Wych Elm Tree
Other names - Ulmus glabra, Scots elm
There are only three known individuals of original trees in Foxley, and two of these are in fact in Sherwood Oaks Field, at the pond end, near the path up and down between the kissing gates. The one in the wood itself is just below the top path about mid way along. We have planted a number of whips, in sunnier areas both around the field margins and in areas that were coppiced below the bottom path. They are especially valued because Elms are the host plant for the White Letter Hairstreak [WHL] butterfly, which with the demise of almost all Elms has become very rare. Though susceptible to Dutch Elm disease, they have the same terpinoid chemical [though less of it] in their bark that makes them unpalatable to the bark beetle as the European White Elm, Ulmus laevis .

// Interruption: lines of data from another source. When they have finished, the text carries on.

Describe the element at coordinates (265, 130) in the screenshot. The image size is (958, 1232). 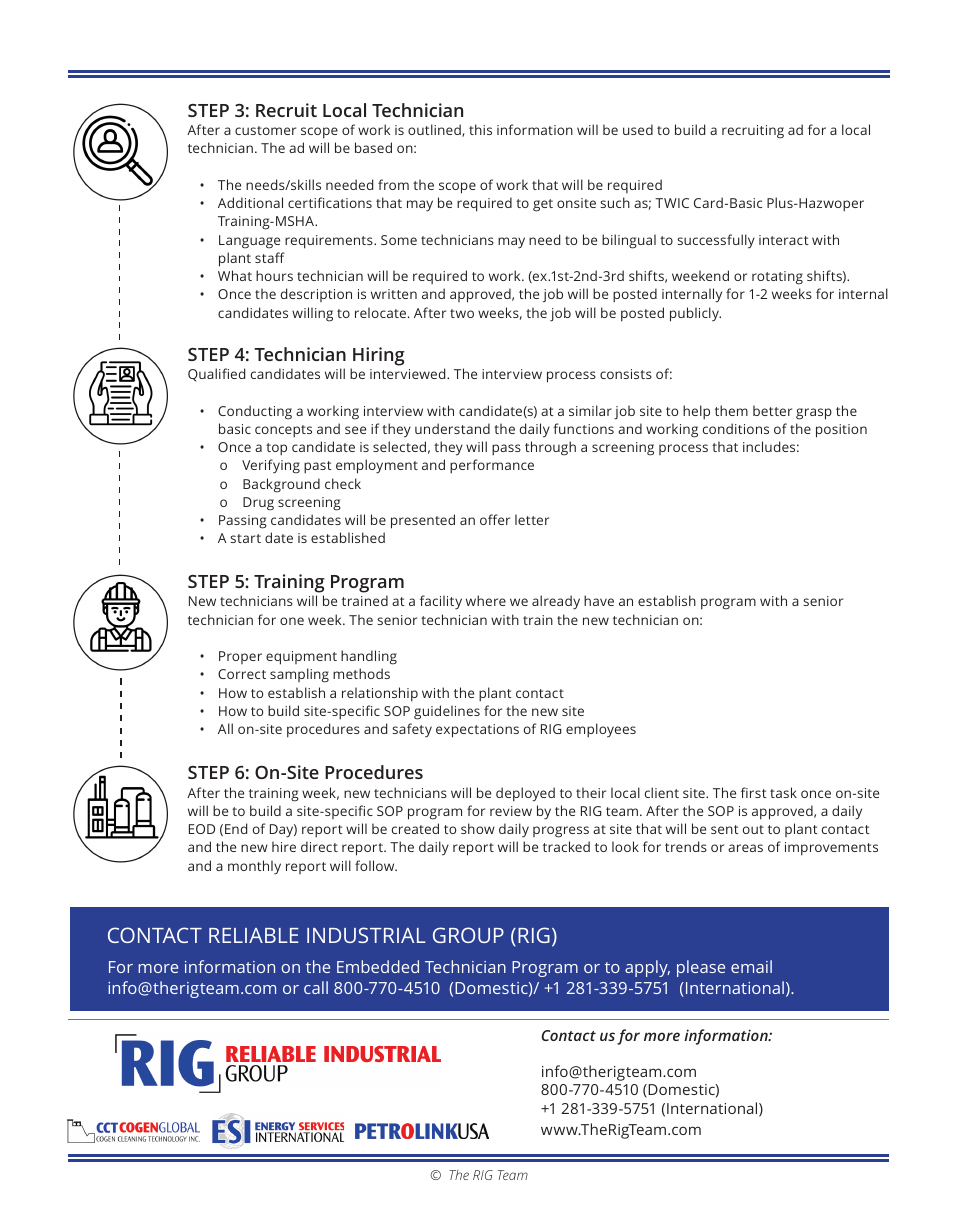
I see `customer` at that location.
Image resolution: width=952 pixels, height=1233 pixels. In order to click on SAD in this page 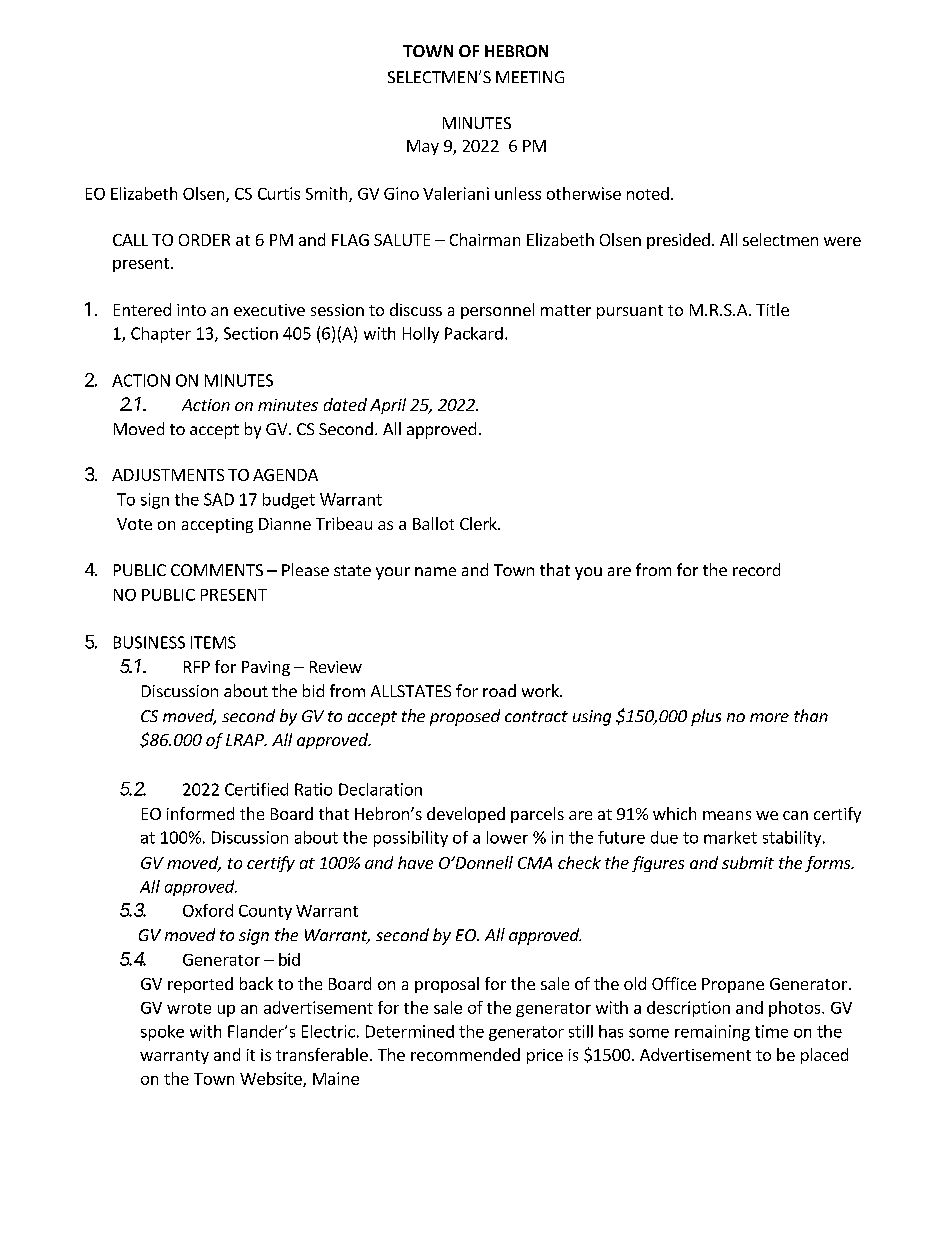, I will do `click(219, 499)`.
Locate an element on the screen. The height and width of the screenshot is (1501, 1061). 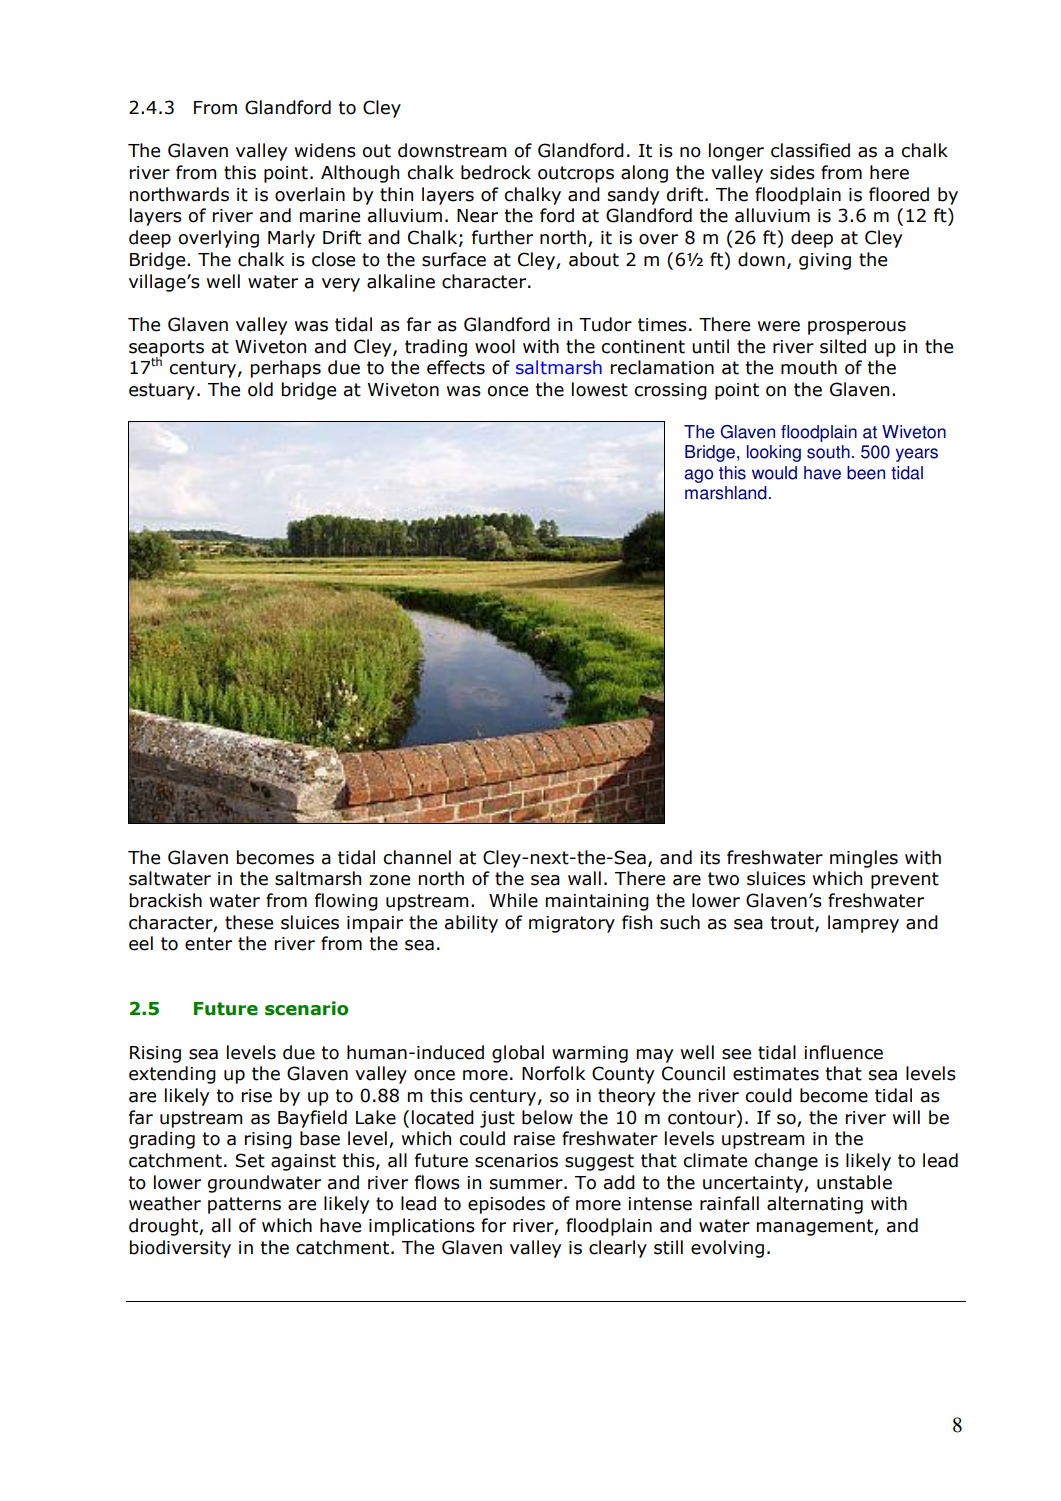
mingles is located at coordinates (864, 859).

The butterflies like to be around a sunlit upper canopy, and have been observed on the two in the field so the Friends felled two large Ash trees in the field that were overshadowing them, and we may fell another. They do not naturally regenerate well, they do not sucker from roots like other Elms and the seed which is produced in spring after early flowering is only viable for a few days. They have probably survived in Foxley because of their relative isolation from other Elms, though recently one of our butterfly recorders found a whole row of them in nearby Foxley Road. A visiting expert from Butterfly Conservation also recently [2019] found WHL eggs on twigs of one of the trees in the field, to our delight.